If it's quantitative data you want ...

Chances are you're already sitting on a mountain of it. If you want to know what visitors are using on your site as it currently exists, dig into your stats. If your statistics don't tell you what you need to know a) check with the company tracking them to make sure the data isn't really there and you just don't know how to use it and b) if it really isn't there, go with a new company. The tracking software that comes free with my $35/year hosting package tells me exactly how visitors are using my site, from how they were referred to every single file accessed in the order it was accessed, including elements within a page. Your stat provider is tracking every page view. If the software they're using can't turn that data into the information you need, find a provider who can.

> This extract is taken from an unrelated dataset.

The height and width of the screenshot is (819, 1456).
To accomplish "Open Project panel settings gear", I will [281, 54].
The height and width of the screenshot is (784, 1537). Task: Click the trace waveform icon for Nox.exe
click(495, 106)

If you want to know what things people want or can't find by navigating your site, dig through your search queries. It's the first place they'll go once they've given up on your navigation. Dig through your referral search queries. Are they searching for things you've buried? For things you don't offer? Users are giving you all kinds of hints as to how they want to use your site, you just need to look for them.

While a usability test geared toward pulling quantitative data might nail some problems (usually the most glaring ones that your staffers and more vocal users have probably been trying to point out all along anyway), how do you think the statistical data from maybe a couple hundred respondents who know their actions are being tracked compares to the exact data from every single user?

You don't need all those numbers to detect design problems.

Finally some good news. Most design problems can be detected and fixed using good old-fashioned (OK not that old), relatively inexpensive, small-sample usability tests. The kind where you observe as representative users perform representative tasks. You'll save resources (read: money), your designers can be involved or possibly even run the testing, and the results will be superior.

Nielsen: "To identify a design's most important usability problems, testing five users is typically enough. Rather than run a big, expensive study, it's a better use of resources to run many small tests and revise the design between each one so you can fix the usability flaws as you identify them."

August 29, 2003